This problem is one of my *favourites*! I first came across this problem about the **sums of consecutive numbers** in **Marilyn Burns**‘ book *About Teaching Mathematics: A K-8 Resource* (Sausalito, California: Math Solutions) and I thought it was an intriguing question. Burns presents the problem to be solved this way:

“Ask the students, in their groups, to find all the ways to write the numbers from one to twenty-five as the sum of consecutive numbers. (For younger children, finding the sums for the numbers from one to fifteen may be sufficient.) Tell them that some of the numbers are impossible; challenge them to see if they can find the pattern of those numbers. Direct them to search for other patterns as well.” p. 58

I have done this problem over the last few years with quite a few classes in a range of grades (usually somewhere in the grade 3-8 span). For the older grades I have extended the problem, asking students to write sums for numbers up to 35.) I feel that it is not a problem to hurry the students through, and I often take more than one day with the task. What I like most about the problem is that it is full of patterns, and that, in finding the patterns, one “unlocks” the problem. It becomes so much easier to find and predict the various sums when one notices the patterns that are produced.

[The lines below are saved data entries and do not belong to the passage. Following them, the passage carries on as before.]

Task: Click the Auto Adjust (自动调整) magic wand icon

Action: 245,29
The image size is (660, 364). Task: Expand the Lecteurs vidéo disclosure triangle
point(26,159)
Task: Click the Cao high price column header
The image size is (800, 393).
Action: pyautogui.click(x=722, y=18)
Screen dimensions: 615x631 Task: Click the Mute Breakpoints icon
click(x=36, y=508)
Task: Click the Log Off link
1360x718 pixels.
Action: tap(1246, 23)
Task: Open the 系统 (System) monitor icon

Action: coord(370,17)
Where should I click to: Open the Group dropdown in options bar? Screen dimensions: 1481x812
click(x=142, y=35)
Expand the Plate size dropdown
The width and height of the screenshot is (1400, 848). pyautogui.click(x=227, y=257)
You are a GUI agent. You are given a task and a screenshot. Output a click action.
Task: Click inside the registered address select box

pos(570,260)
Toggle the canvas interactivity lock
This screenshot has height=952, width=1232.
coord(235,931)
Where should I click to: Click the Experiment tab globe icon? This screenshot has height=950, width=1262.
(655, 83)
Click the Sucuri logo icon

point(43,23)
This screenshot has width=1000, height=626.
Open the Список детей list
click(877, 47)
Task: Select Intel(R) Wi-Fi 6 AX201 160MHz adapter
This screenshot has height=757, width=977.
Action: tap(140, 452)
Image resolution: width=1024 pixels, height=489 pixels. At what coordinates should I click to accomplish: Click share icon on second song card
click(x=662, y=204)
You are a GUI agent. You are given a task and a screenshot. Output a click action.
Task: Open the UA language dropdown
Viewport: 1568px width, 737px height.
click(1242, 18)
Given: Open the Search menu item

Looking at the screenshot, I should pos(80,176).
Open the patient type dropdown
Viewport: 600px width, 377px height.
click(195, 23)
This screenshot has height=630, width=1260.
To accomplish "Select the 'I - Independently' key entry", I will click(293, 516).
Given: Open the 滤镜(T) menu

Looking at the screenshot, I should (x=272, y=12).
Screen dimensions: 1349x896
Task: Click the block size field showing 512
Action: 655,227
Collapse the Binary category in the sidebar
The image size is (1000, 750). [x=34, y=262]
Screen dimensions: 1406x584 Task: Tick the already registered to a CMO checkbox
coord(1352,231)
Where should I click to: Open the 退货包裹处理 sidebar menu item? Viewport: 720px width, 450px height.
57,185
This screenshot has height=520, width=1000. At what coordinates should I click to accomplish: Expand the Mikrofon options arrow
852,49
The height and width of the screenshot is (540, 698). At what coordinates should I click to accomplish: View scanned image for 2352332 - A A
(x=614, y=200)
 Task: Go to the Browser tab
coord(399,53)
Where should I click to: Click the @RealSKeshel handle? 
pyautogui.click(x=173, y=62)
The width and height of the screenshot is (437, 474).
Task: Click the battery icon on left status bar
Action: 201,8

I also like this problem because we tend to teach patterning to students isolated from problems, and I think that **there is something quite powerful about a problem that uses patterns to solve it!**

The task of finding sums of consecutive numbers provides a good opportunity for students to develop some problem solving strategies. Burns suggests a list of useful problem-solving strategies, similar to lists proposed by other math authors, naming the major strategies useful to untangle problems:

- look for a pattern
- construct a table (chart)
- make an organized list
- draw a picture
- use objects
- guess and check
- work backward
- write an equation
- solve a simpler (or similar) problem
- make a model

I have found that students doing this problem tend to make use of a number of the above strategies including these: look for a pattern, make an organized list, use objets, guess and check, and work backward. Any time that students are engaged in problem solving It is important to discuss with them both the specific strategies they use to solve the problem and why those strategies were (or were not) effective choices. Additionally, this problem is **simple** enough on its most basic level that everyone has the chance to delve in and come up with some of the consecutive number sums. At the same time it is quite **sophisticated** and offers a challenge to the bright students in the class.

Burns offers ideas for extensions for this activity, too. For instance, she suggests students try to predict how many ways thirty-six can be written as the sum of consecutive numbers. Going further, she asks if a prediction can be made for any particular number.

So, I encourage you to give this one a try with your students — and it is OK if YOU do not have it all figured out ahead of time. Let your students know that you are solving the problem along with them.

Mathematically yours,

Carollee